ASSIGNMENT
Without any pictures, reproduce exactly the lines running from the line containing "Task: Click the info icon next to Port" through the end of the entries.

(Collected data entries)
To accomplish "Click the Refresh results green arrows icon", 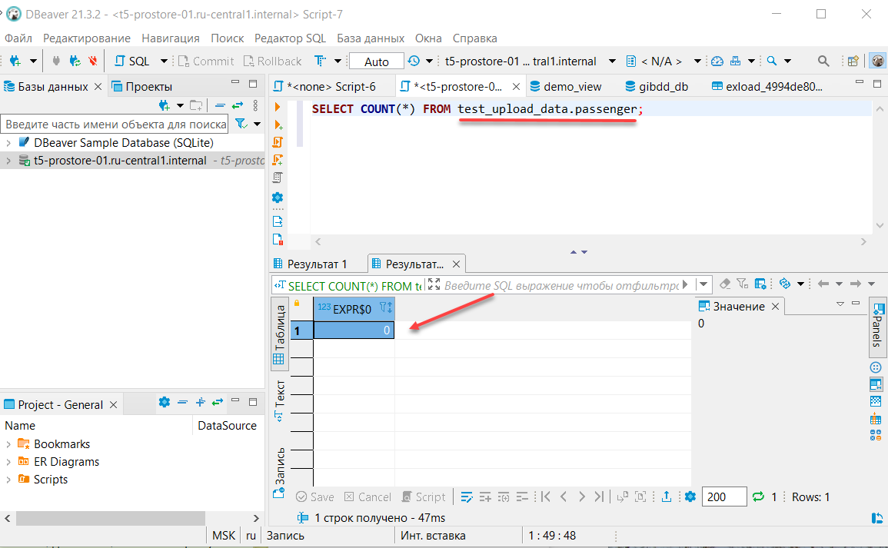I will [758, 497].
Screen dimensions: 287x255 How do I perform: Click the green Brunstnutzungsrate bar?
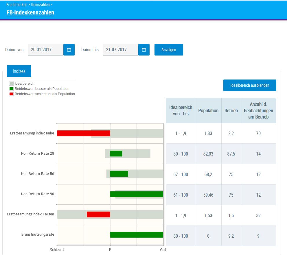[x=137, y=235]
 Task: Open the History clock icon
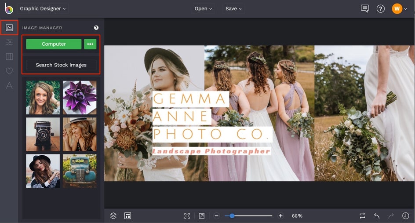click(x=405, y=216)
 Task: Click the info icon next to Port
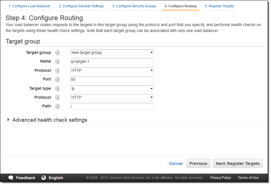click(x=58, y=79)
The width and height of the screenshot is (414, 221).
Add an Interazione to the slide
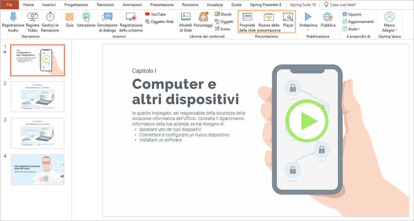(86, 17)
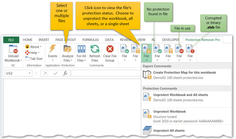The height and width of the screenshot is (139, 236).
Task: Click the Refresh Files icon
Action: click(x=95, y=49)
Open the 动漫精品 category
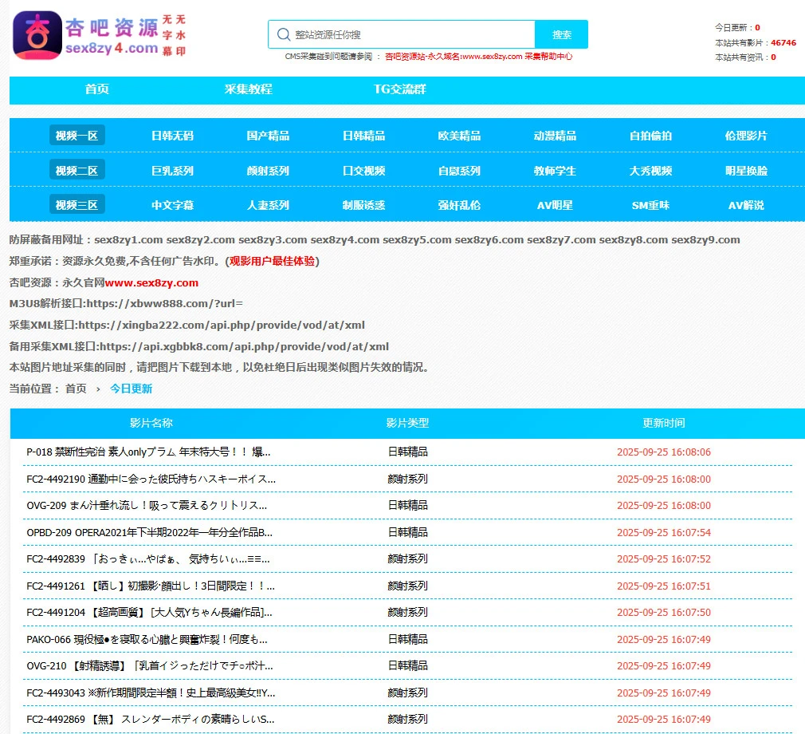Viewport: 805px width, 734px height. 555,136
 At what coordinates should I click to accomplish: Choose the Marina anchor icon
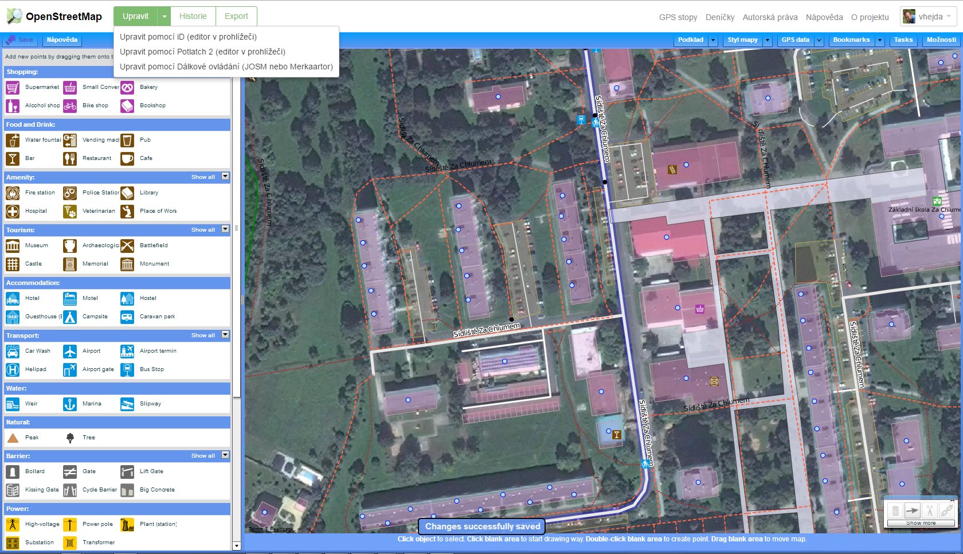pyautogui.click(x=70, y=404)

EXERCISE RESULT
 Task: Click the info icon next to Port
click(x=58, y=79)
The width and height of the screenshot is (414, 221).
Add an Interazione to the slide
(86, 17)
The height and width of the screenshot is (139, 236).
Task: Click the Refresh Files icon
Action: click(x=95, y=49)
Open the 动漫精品 category
Viewport: 805px width, 734px height. 555,136
 At what coordinates should I click to accomplish: Choose the Marina anchor icon
pyautogui.click(x=70, y=404)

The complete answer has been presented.